> **EXERCISE PROMPT**:
Could you convert the records below into a Markdown table with a "Number" column and a "Text" column, giving each non-blank line its own row and leaving out the pictures?

> **RECORD LIST**:
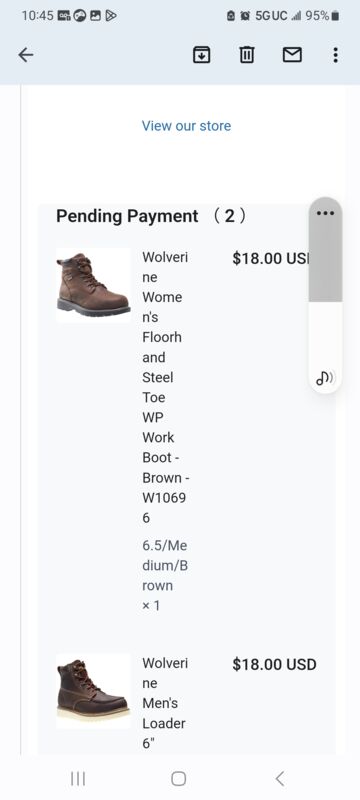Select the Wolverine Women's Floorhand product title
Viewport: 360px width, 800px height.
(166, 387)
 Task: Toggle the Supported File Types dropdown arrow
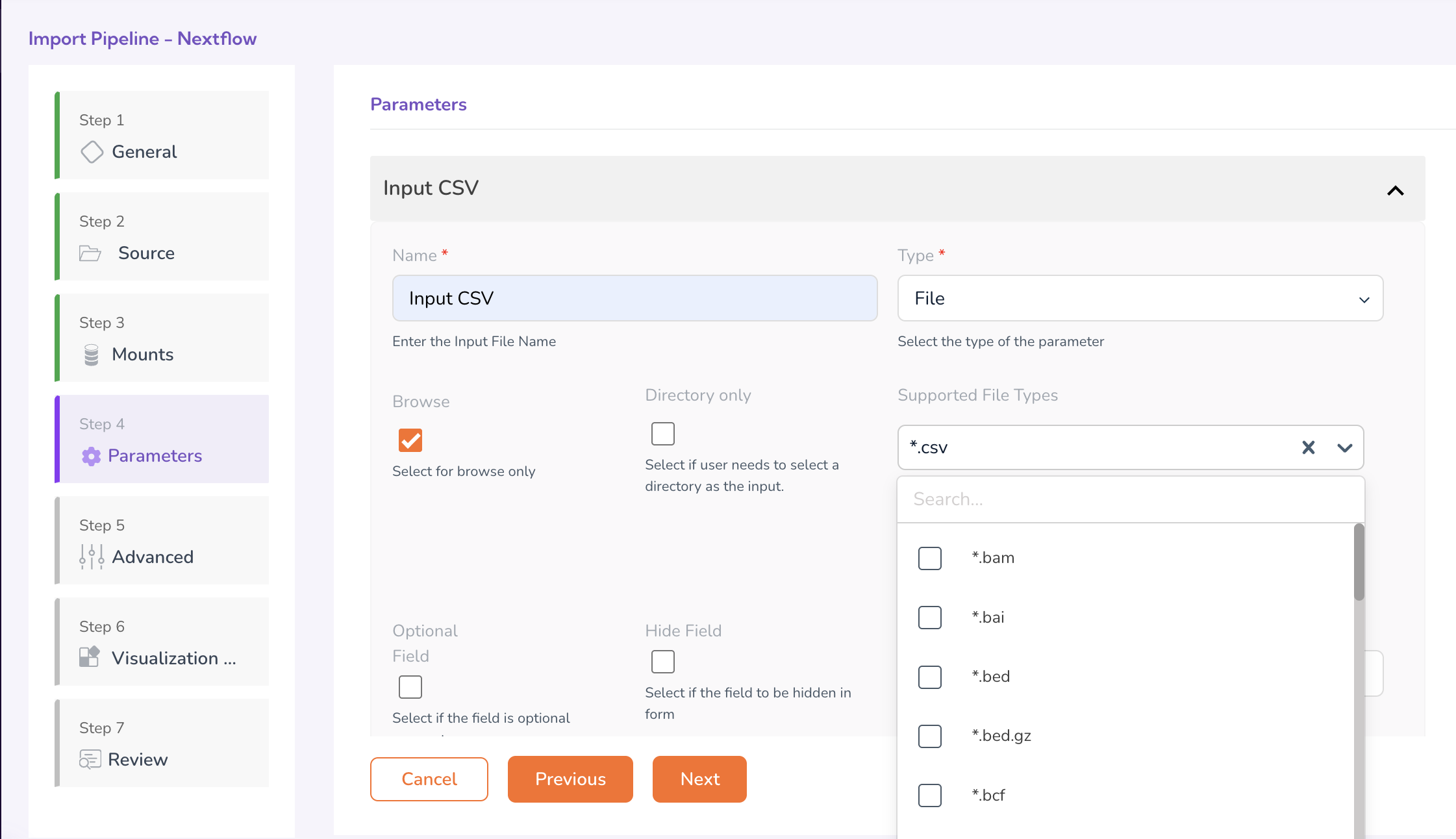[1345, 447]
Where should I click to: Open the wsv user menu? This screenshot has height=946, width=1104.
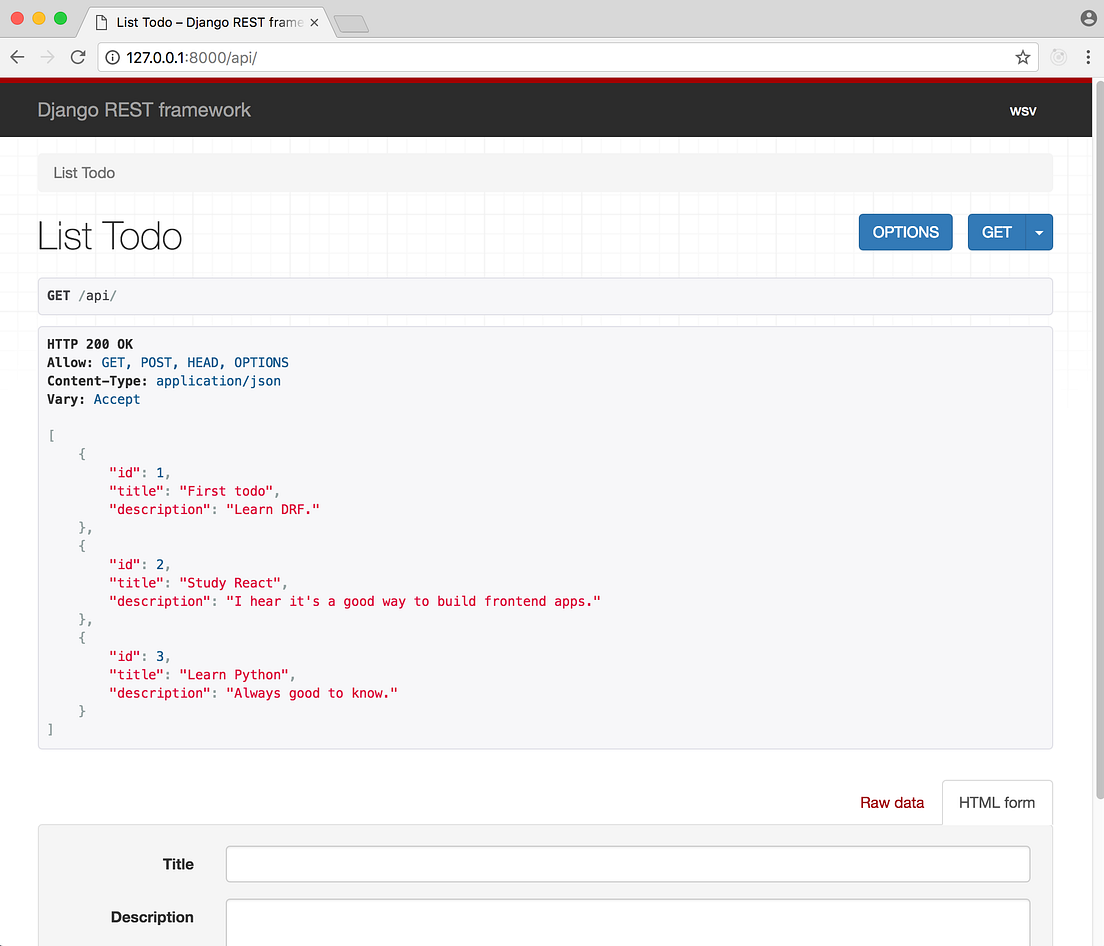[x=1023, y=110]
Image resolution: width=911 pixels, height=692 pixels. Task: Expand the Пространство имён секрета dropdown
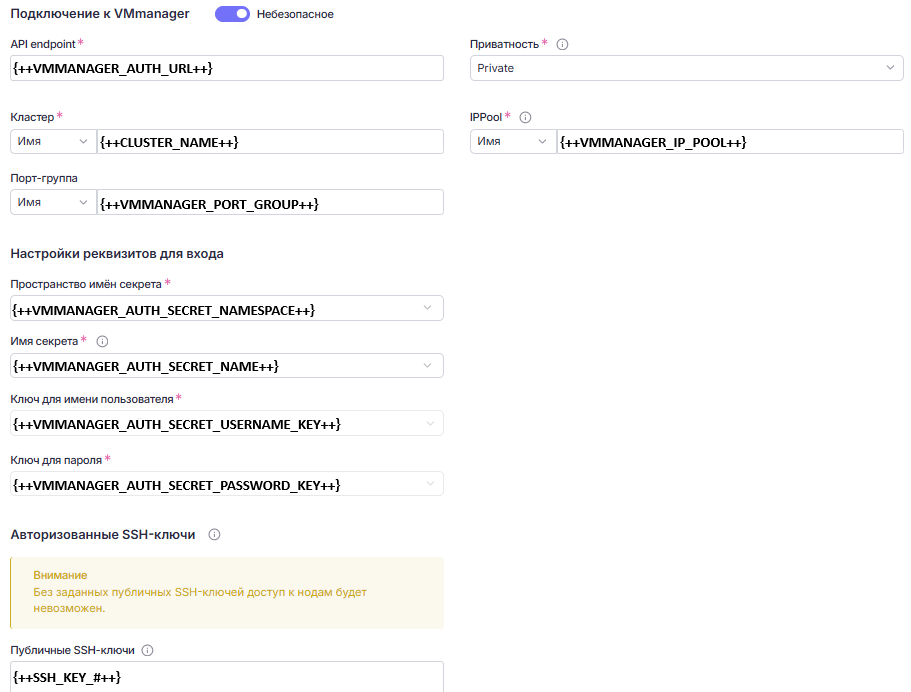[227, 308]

> **FINISHED EXERCISE**:
| Number | Text |
|---|---|
| 1 | Select the Wolverine Women's Floorhand product title |
| 2 | Viewport: 360px width, 800px height. |
| 3 | (166, 387) |
| 4 |  Task: Toggle the Supported File Types dropdown arrow |
| 5 | [1345, 447] |
| 6 | Where should I click to: Open the wsv user menu? This screenshot has height=946, width=1104. |
| 7 | [x=1023, y=110] |
| 8 | Image resolution: width=911 pixels, height=692 pixels. Task: Expand the Пространство имён секрета dropdown |
| 9 | [227, 308] |